Le Passe Muraille

Le chevalier de la délecture

 

Pourquoi Pierre Bayard, auteur de Comment parler des livres que l’on n’a pas lu ?, doit être, sinon lu, au moins décrié,

par Pascal Ferret

Les hasards de l’édition font paraître, en même temps, deux livres aux positions diamétralement opposées, qu’il vaut la peine de lire de A à Z. Il s’agit de Comment parler des livres que l’on n’a pas lu ?, de Pierre Bayard, déjà évoqué en ces pages virtuelles, et de La littérature en péril de Tzvetan Todorov.
Au premier regard, c’est avec un certain amusement que j’ai pris connaissance de la théorie de Bayard, selon lequel lire ou ne pas lire un livre revient à peu près au même.

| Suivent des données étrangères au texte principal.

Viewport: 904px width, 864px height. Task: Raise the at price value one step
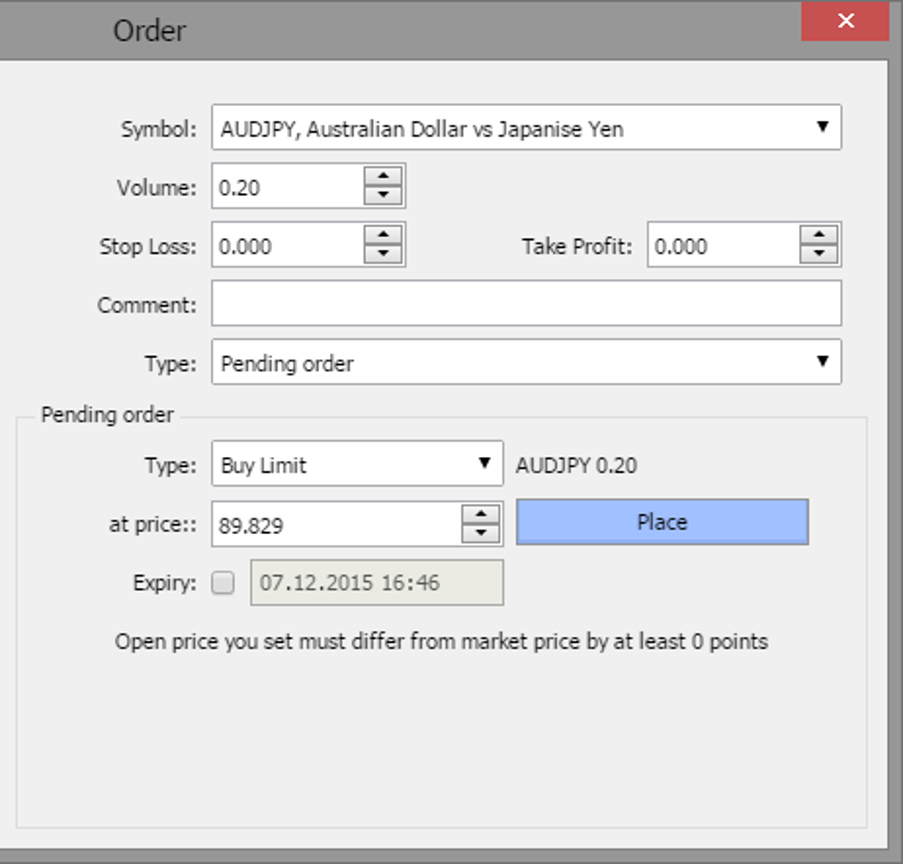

Au-delà du paradoxe et de quelques vues défendables sur les pratiques inavouées de la lecture, ce livre révèle des positions fondamentales qu’il faut prendre au sérieux et stigmatiser, d’autant plus qu’elles sont révélatrices d’une tendance actuelle qui fait des ravages dans l’enseignement et les sphères de la critique ou de la création littéraire.
Plus précisément, les arguties de Pierre Bayard ès « délecture », pour citer sa formidable invention (la « déconstruction », paraît que c’est déjà pris…) procèdent exactement de la posture que dénonce Tzvetan Todorov dans La littérature en péril, qui consistent à affirmer que le discours sur le livre est plus important que le livre, étant entendu que celui-ci est oublié au fur et à mesure qu’il est lu et que de toute façon sa valeur est décidément relative, autant que sa texture fine et que le sens (cette vieille peau, n’est-ce pas) qu’il véhicule.
Comme Pierre Bayard n’est pas tout à fait un imbécile, en dépit des apparences, son élégant bavardage recèle ici et là des observations judicieuses, par exemple sur la notion de livre intérieur qu’il reprend à Proust, pour l’affadir comme tout ce qu’il touche, non sans brio rhétorique au demeurant. Dans les grandes largeurs, sa façon de valoriser les lacunes et les impasses de toute lecture, ou d’isoler des épiphénomènes pour en tirer des conclusions générales juste bonnes à rassurer les paresseux, m’apparaît cependant comme l’expression d’une certaine suffisance professorale de plus en plus répandue, devant les textes, et de la futilité, à l’exact opposé de la position de Todorov.
La vérité est que Pierre Bayard n’aime pas la lecture, ni les livres, ni les écrivains non plus. Il aime papoter dans le monde, frimer devant ses étudiants (en comptant bien que ceux-ci participent à son jeu cynique), circuler entre les livres qu’il n’ouvre pas pour se borner à les « situer ». Car c’est cela qui compte à ses yeux : c’est « situer » les livres.
Ainsi, parler du contenu d’Ulysse de Joyce, qu’il n’a pas lu, n’a aucun sens à ses yeux. Ce qui compte est de « situer » ce bouquin, mec, donc de prendre conscience qu’Ulysse est un remake de L’Odyssée d’Homère (pas le film : le texte d’Homère), qu’il se rattache plus ou moins au mouvement du flux de conscience et se passe, mec, à Dublin.
Ouais, mec, Ulysse ça se passe à Dublin, c’est vachement chiant, j’veux dire, mais à Dublin tu bois une bière super. Voilà, mais maintenant on parle de Finnegans’wake. T’sais mec, Butor a écrit que Finnegan’s wake c’était du whisky, je l’ai pas lu mais c’est vachement bien vu, j’veux dire c’est super comme jugement littéraire…
Telle est aussi bien, sous les atours sophistiqués d’un essai qui se veut hardi voire novateur, la position démagogique de Pierre Bayard, dont on plaint les étudiants. En flagornant ceux-ci, l’auteur prétend que c’est leur créativité qu’il stimule en les encourageant à ne pas lire, relançant l’antienne selon laquelle chacun de nous est un auteur que la lecture risquerait de détourner de son « œuvre » propre…

1commentaire

  • Phban dit :

    Le jugement me semble pertinent mais sévère. Il ne rend pas justice à cet essai, trop impertinent pour être honnête et trop brillant pour être profond, mais qui ouvre des pistes intéressantes sur notre rapport aux livres, cette mer infinie d’écrits qu’il nous faut bien tenter de cartographier, vaille que vaille, entre ce que l’on a lu, ce que l’on va lire, ce que l’on doit relire, ce que l’on devrait lire et ce que l’on ne lira pas.